Воротник у меня чистый, и белье, и в таком виде я могу зайти в любую кофейню даже и на больших бульварах, преспокойно запустить руку в блюдо с пирожными и угоститься. И в этом не усмотрят ничего необычного, меня не обругают, не выставят вон, потому что рука эта — все еще рука человека из приличного общества, рука, которую моют четыре–пять раз на дню… Но есть две–три личности на бульваре Сен–Мишель, например, и на улице Расин, которых не проведешь, которым плевать на мои запястья. Они смотрят на меня и все понимают. Они понимают, что я — свой и только разыгрываю комедию… Им и не хочется портить мне музыку. Они ухмыляются и подмигивают… Кто они?

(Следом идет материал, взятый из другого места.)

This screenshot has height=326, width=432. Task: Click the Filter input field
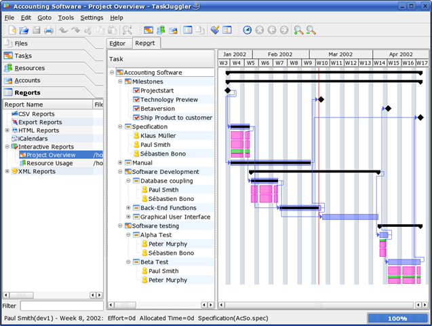pyautogui.click(x=61, y=306)
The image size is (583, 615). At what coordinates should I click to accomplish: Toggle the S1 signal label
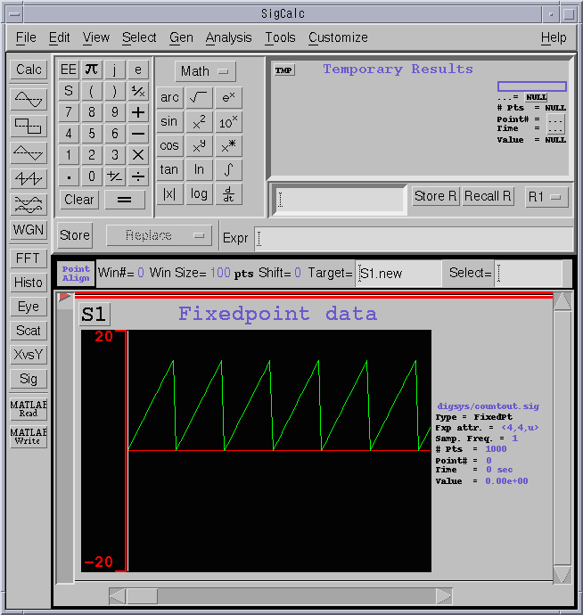tap(94, 315)
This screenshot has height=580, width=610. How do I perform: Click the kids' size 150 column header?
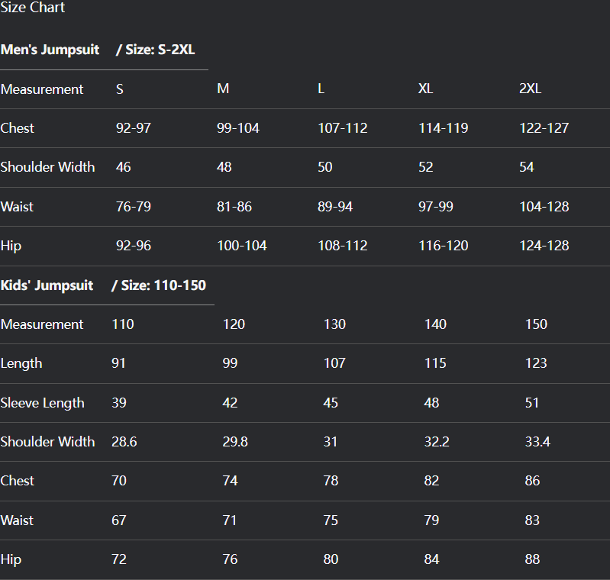tap(536, 324)
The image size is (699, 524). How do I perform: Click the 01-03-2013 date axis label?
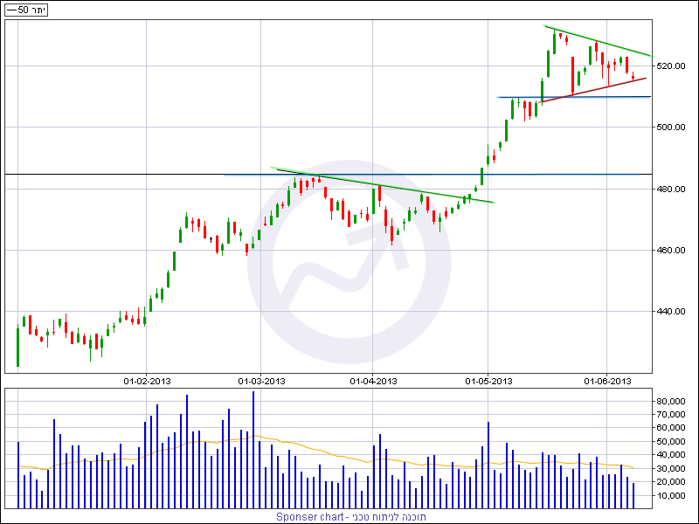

Чего им от меня надо? Может быть, они меня подстерегают? И почему узнают?.. Мне ведь ясно, что это отребье, не просто нищие; да они и не нищие вовсе, тут надо делать различие. Они — отбросы, кожура человеческая, сплюснутая судьбой. Мокрые от ее слюны, они липнут к фонарям и стенам, к афишным тумбам или медленно стекают по улице, оставляя темный грязный след… И зачем та седая маленькая простояла со мной у витрины битых четверть часа, показывая мне старый длинный карандаш, бесконечно медленно выползавший из гадких скрюченных пальцев? Я прикинулся, будто разглядываю разложенные в витрине товары и ничего не заметил. Но она–то знала, что я заметил ее, знала, что я стою и ломаю голову над тем, что она такое выделывает. Потому что я прекрасно понял, что суть не в карандаше: я чувствовал, что это какой–то знак, известный отребью; я подозревал, что она манит меня куда–то, на что–то толкает. И самое странное — я догадывался о действенности договора, определившего этот знак, и не мог отделаться от ощущения, что тут нечему удивляться… А теперь дня почти не проходит без такого подвоха. И не то что в сумерках — среди бела дня, на самых людных улицах появляется вдруг маленький человечек или старуха, кивает, что–то мне показывает и вновь исчезает, будто сделав свое дело. Когда–нибудь им еще взбредет ввалиться ко мне в комнату, они ведь знают, конечно, где я живу, им ничего не стоит подольститься к консьержу [116] Рильке, Райнер Мария. Записки Мальте Лауридса Бригге. М.: Известия, 1988.
.
Наиболее интересно в рассказе Мальте не то, что Рильке здесь блестяще изображает амбивалентность психологического состояния своего героя — между сознанием полной утраты человеческого образа и попыткой любыми средствами найти выход из этого положения: для персонажа Рильке погружение в бездну становится лишь приготовлением к ожидающему его восхождению к горним высям (hauts lieux ) поэзии и благородства. Важно прежде всего то, что перед лицом «отребья» Мальте осознает, что все его достоинство — лишь жалкая комедия, которая может вызвать у понимающих зрителей лишь «ухмылки и подмигивания». Характерно и то, что для Мальте их вид и притязания на взаимное доверие столь невыносимы, что он в страхе готов поверить, будто они могут однажды явиться к нему домой, чтобы разоблачить его. Поэтому он находит убежище в Национальной библиотеке, среди своих поэтов, куда отребью вход навсегда заказан.